Lines of data

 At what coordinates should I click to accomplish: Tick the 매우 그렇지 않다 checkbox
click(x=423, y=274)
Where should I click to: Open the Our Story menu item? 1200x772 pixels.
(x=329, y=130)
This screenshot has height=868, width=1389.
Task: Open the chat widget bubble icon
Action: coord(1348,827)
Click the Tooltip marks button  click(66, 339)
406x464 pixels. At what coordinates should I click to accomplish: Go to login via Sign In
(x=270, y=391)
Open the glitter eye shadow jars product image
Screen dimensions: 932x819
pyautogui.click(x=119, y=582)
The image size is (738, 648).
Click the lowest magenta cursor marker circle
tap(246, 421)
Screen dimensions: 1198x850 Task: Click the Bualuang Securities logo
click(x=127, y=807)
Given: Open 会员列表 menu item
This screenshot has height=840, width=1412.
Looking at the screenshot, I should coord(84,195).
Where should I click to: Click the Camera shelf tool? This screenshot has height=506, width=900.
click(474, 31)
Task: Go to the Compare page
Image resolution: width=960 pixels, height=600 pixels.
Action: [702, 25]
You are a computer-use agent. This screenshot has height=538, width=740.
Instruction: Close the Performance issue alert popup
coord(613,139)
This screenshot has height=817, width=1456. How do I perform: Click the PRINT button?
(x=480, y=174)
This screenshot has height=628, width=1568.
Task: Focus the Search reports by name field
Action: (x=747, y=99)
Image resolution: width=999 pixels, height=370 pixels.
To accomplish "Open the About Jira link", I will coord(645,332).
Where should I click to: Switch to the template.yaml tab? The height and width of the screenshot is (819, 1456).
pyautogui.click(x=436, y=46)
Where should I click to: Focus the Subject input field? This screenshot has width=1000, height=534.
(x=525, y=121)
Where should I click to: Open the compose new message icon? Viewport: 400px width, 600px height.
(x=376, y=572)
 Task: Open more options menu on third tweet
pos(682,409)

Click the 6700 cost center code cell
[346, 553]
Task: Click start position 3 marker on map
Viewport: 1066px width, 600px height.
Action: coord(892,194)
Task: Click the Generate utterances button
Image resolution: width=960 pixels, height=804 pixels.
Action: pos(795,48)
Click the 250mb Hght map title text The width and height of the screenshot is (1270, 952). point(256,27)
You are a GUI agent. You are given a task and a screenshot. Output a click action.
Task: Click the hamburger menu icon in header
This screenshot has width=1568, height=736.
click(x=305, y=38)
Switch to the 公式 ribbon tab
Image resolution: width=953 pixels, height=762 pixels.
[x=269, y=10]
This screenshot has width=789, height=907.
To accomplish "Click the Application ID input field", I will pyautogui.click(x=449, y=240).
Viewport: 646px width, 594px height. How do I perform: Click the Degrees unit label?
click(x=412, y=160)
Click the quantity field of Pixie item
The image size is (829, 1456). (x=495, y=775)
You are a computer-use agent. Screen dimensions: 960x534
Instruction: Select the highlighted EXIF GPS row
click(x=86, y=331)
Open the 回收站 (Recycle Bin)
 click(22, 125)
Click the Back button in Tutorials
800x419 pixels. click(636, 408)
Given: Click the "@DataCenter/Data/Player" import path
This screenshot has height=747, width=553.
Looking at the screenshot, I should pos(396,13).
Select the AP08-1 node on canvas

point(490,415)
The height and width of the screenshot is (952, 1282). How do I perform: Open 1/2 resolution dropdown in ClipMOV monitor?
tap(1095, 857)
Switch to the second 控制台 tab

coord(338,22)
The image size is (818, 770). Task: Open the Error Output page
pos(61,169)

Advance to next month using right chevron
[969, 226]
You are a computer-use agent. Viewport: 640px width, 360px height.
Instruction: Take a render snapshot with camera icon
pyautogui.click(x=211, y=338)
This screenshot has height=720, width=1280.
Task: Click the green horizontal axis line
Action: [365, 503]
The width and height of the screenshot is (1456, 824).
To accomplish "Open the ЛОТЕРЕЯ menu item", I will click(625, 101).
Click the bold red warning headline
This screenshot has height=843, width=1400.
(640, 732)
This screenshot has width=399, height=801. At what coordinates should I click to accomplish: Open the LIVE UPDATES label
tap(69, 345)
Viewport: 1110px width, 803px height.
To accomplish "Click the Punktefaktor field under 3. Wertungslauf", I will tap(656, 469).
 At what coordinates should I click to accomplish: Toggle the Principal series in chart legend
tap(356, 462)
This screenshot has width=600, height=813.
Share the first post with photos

# EXERCISE OBJECTIVE:
Please rewrite these lines, replacing "Where should I click to" with "Where do I click to" wherever it occurs and leaving everything else unchanged.

# EXERCISE ANSWER:
 At what coordinates should I click to accomplish: Tick the 매우 그렇지 않다 checkbox
click(x=423, y=274)
Where do I click to: Open the Our Story menu item? 1200x772 pixels.
(x=329, y=130)
This screenshot has height=868, width=1389.
Task: Open the chat widget bubble icon
Action: coord(1348,827)
Click the Tooltip marks button  click(66, 339)
406x464 pixels. At what coordinates should I click to accomplish: Go to login via Sign In
(x=270, y=391)
Open the glitter eye shadow jars product image
Screen dimensions: 932x819
pyautogui.click(x=119, y=582)
The image size is (738, 648).
Click the lowest magenta cursor marker circle
tap(246, 421)
Screen dimensions: 1198x850 Task: Click the Bualuang Securities logo
click(x=127, y=807)
Given: Open 会员列表 menu item
This screenshot has height=840, width=1412.
Looking at the screenshot, I should coord(84,195).
Where do I click to: Click the Camera shelf tool? This screenshot has height=506, width=900.
click(474, 31)
Task: Go to the Compare page
Image resolution: width=960 pixels, height=600 pixels.
Action: [702, 25]
You are a computer-use agent. This screenshot has height=538, width=740.
Instruction: Close the Performance issue alert popup
coord(613,139)
This screenshot has height=817, width=1456. How do I perform: Click the PRINT button?
(x=480, y=174)
This screenshot has height=628, width=1568.
Task: Focus the Search reports by name field
Action: (x=747, y=99)
Image resolution: width=999 pixels, height=370 pixels.
To accomplish "Open the About Jira link", I will coord(645,332).
Where do I click to: Switch to the template.yaml tab? The height and width of the screenshot is (819, 1456).
pyautogui.click(x=436, y=46)
Where do I click to: Focus the Subject input field? This screenshot has width=1000, height=534.
(x=525, y=121)
Where do I click to: Open the compose new message icon? Viewport: 400px width, 600px height.
(x=376, y=572)
 Task: Open more options menu on third tweet
pos(682,409)

Click the 6700 cost center code cell
[346, 553]
Task: Click start position 3 marker on map
Viewport: 1066px width, 600px height.
Action: coord(892,194)
Task: Click the Generate utterances button
Image resolution: width=960 pixels, height=804 pixels.
Action: pos(795,48)
Click the 250mb Hght map title text The width and height of the screenshot is (1270, 952). point(256,27)
You are a GUI agent. You are given a task and a screenshot. Output a click action.
Task: Click the hamburger menu icon in header
This screenshot has width=1568, height=736.
click(x=305, y=38)
Switch to the 公式 ribbon tab
Image resolution: width=953 pixels, height=762 pixels.
[x=269, y=10]
This screenshot has width=789, height=907.
To accomplish "Click the Application ID input field", I will pyautogui.click(x=449, y=240).
Viewport: 646px width, 594px height. How do I perform: Click the Degrees unit label?
click(x=412, y=160)
Click the quantity field of Pixie item
The image size is (829, 1456). (x=495, y=775)
You are a computer-use agent. Screen dimensions: 960x534
Instruction: Select the highlighted EXIF GPS row
click(x=86, y=331)
Open the 回收站 (Recycle Bin)
 click(22, 125)
Click the Back button in Tutorials
800x419 pixels. click(636, 408)
Given: Click the "@DataCenter/Data/Player" import path
This screenshot has height=747, width=553.
Looking at the screenshot, I should pos(396,13).
Select the AP08-1 node on canvas

point(490,415)
The height and width of the screenshot is (952, 1282). How do I perform: Open 1/2 resolution dropdown in ClipMOV monitor?
tap(1095, 857)
Switch to the second 控制台 tab

coord(338,22)
The image size is (818, 770). Task: Open the Error Output page
pos(61,169)

Advance to next month using right chevron
[969, 226]
You are a computer-use agent. Viewport: 640px width, 360px height.
Instruction: Take a render snapshot with camera icon
pyautogui.click(x=211, y=338)
This screenshot has height=720, width=1280.
Task: Click the green horizontal axis line
Action: [365, 503]
The width and height of the screenshot is (1456, 824).
To accomplish "Open the ЛОТЕРЕЯ menu item", I will click(625, 101).
Click the bold red warning headline
This screenshot has height=843, width=1400.
(640, 732)
This screenshot has width=399, height=801. At what coordinates should I click to accomplish: Open the LIVE UPDATES label
tap(69, 345)
Viewport: 1110px width, 803px height.
To accomplish "Click the Punktefaktor field under 3. Wertungslauf", I will tap(656, 469).
 At what coordinates should I click to accomplish: Toggle the Principal series in chart legend
tap(356, 462)
This screenshot has width=600, height=813.
Share the first post with photos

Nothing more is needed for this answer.